A **collective** is an isolated namespace for experiences, typically one per project. Each collective has its own vector index and can have different embedding dimensions.

### Experience

An **experience** is a unit of learned knowledge. It contains content (text), an embedding (vector), importance and confidence scores, domain tags, and a typed variant — `TechInsight`, `ErrorPattern`, `SuccessPattern`, `ArchitecturalDecision`, and more.

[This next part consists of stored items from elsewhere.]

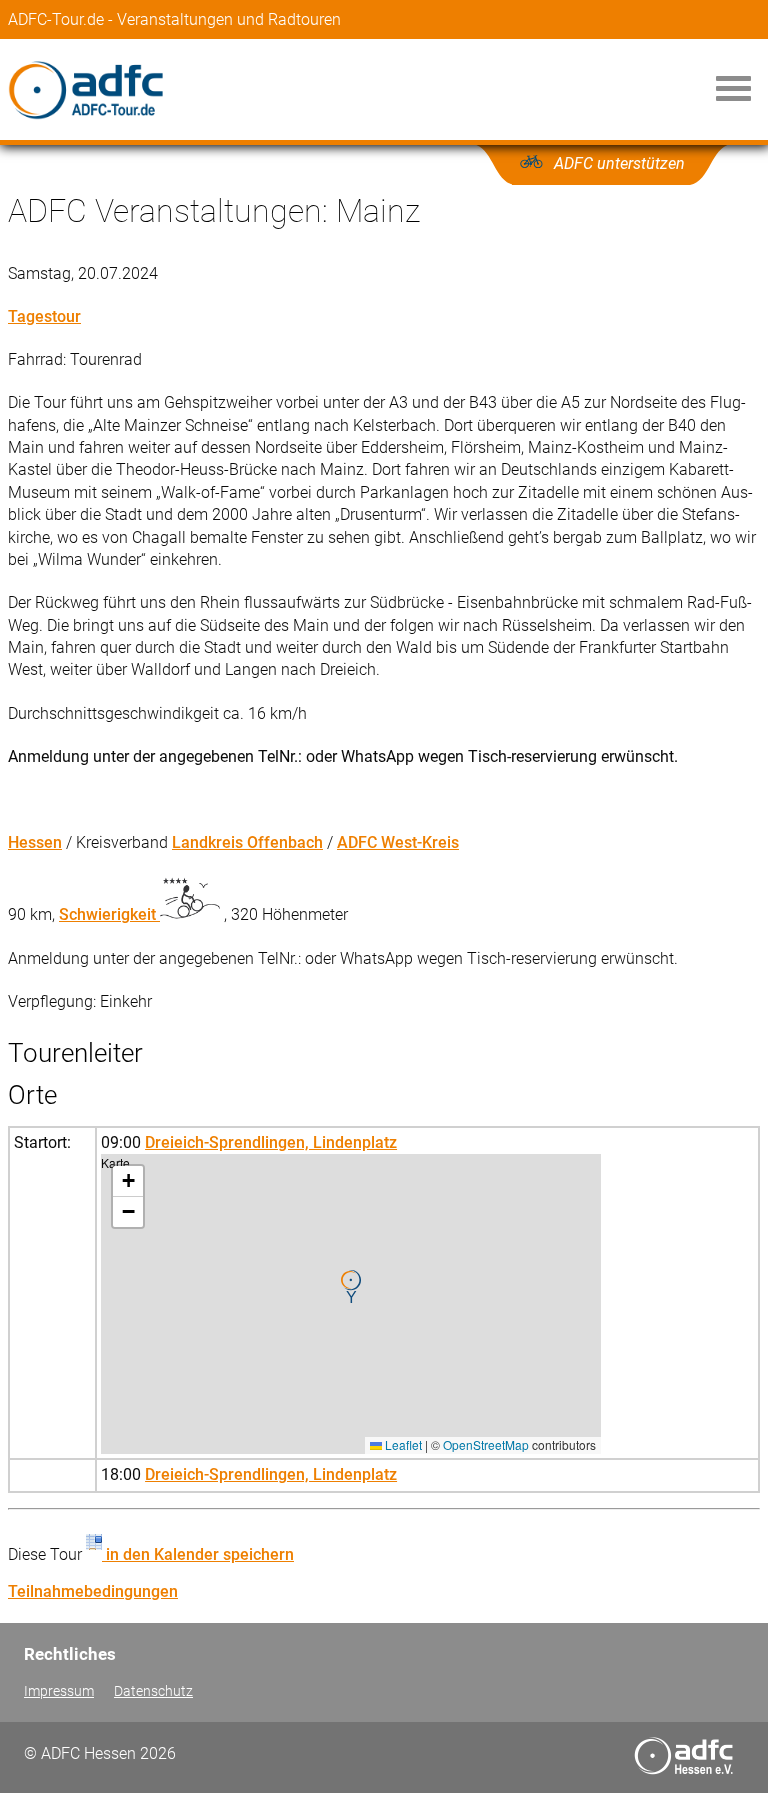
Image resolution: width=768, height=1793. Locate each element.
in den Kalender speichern (198, 1554)
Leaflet (402, 1444)
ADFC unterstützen (619, 163)
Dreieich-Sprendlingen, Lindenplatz (271, 1142)
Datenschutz (153, 1691)
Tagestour (44, 316)
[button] (351, 1287)
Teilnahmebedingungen (93, 1591)
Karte (348, 1303)
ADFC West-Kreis (398, 842)
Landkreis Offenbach (247, 842)
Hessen (35, 842)
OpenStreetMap (486, 1444)
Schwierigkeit (109, 914)
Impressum (59, 1691)
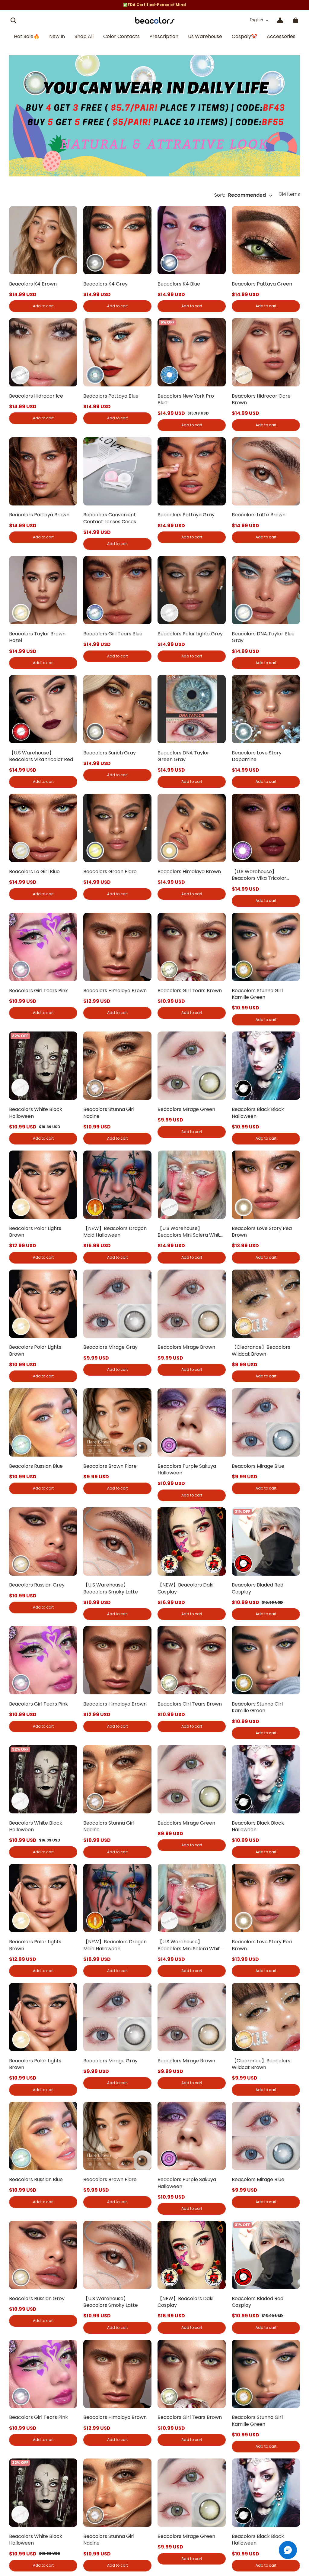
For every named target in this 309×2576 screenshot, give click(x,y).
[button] (13, 20)
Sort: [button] (240, 195)
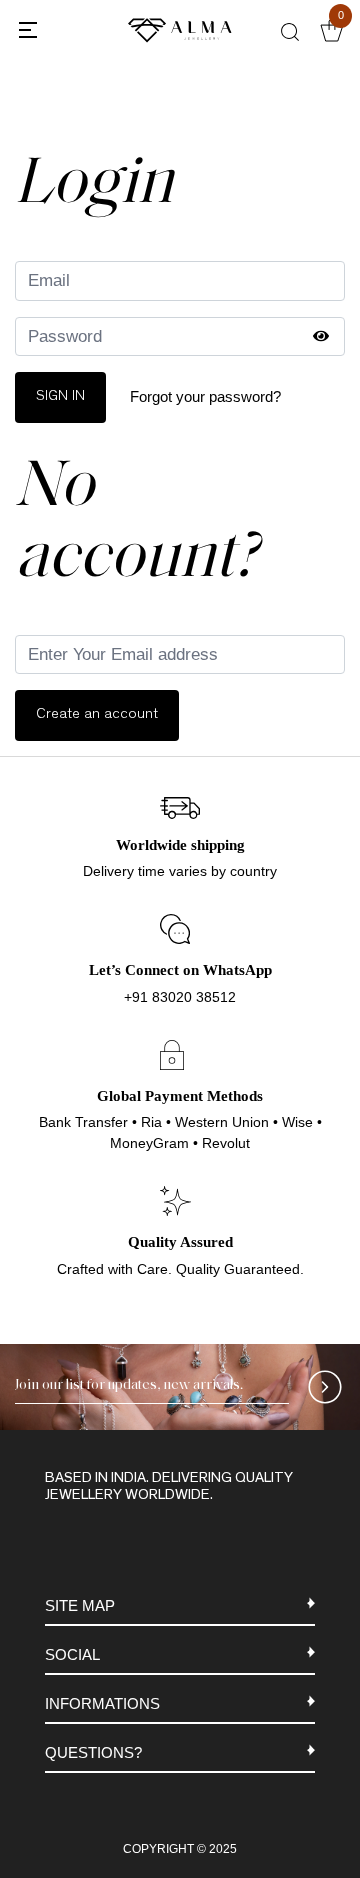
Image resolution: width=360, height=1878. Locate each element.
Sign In (60, 396)
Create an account (97, 714)
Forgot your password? (205, 396)
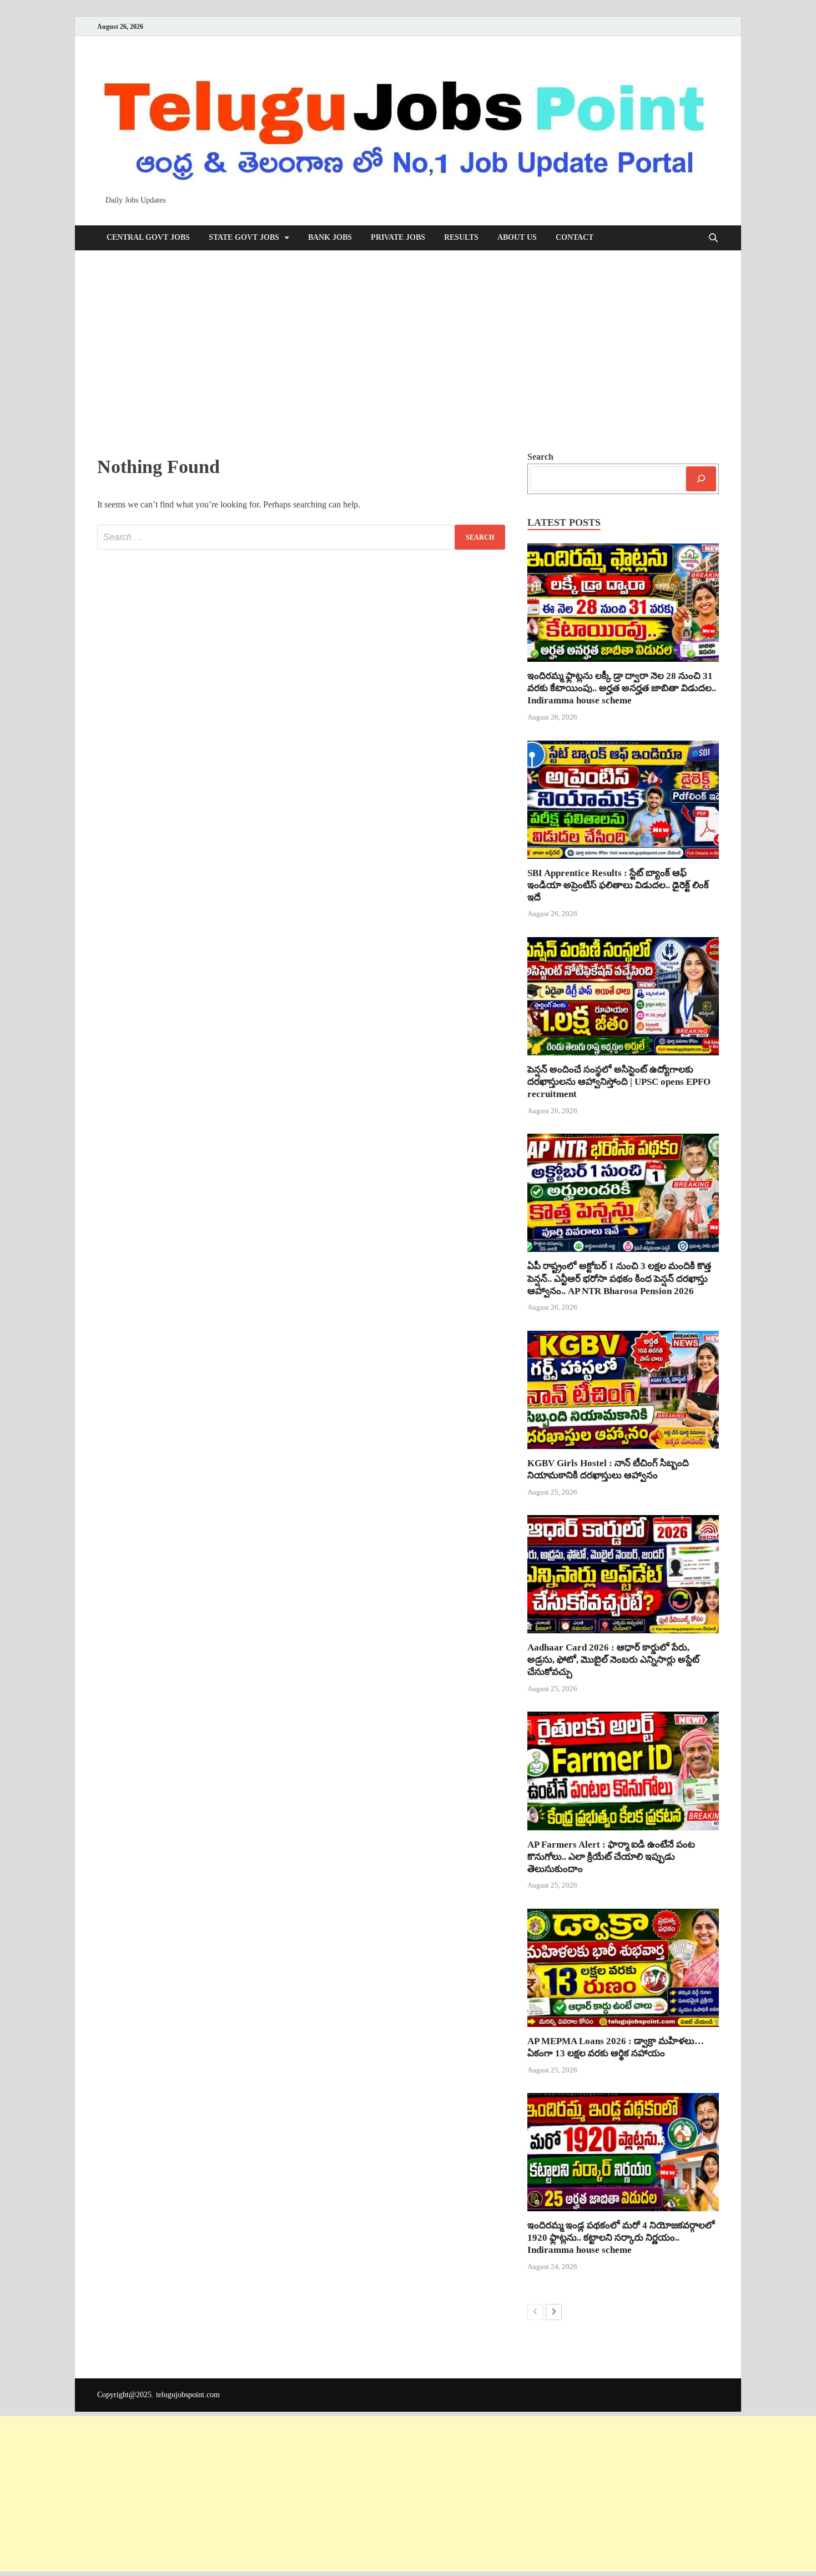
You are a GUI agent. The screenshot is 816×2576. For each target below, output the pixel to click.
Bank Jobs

## Minimum Supported Rust Version

The current MSRV is **1.89**. This is verified in CI on every commit.

## Contributing

Contributions are welcome! Please open an issue to discuss your idea before submitting a pull request.

## Documentation

- [API Reference (docs.rs)]https://docs.rs/pulsehive-db
- [CHANGELOG]CHANGELOG.md

## License

PulseDB is dual-licensed:

- **Open Source**: [GNU Affero General Public License v3.0 (AGPL-3.0)]LICENSE — free for open-source projects and internal use. If you modify PulseDB and offer it as a network service, you must release your source code under AGPL-3.0.
- **Commercial License**: For proprietary use without AGPL obligations, contact us for a commercial license.

This ensures PulseDB remains free for the community while protecting against unauthorized commercial hosting.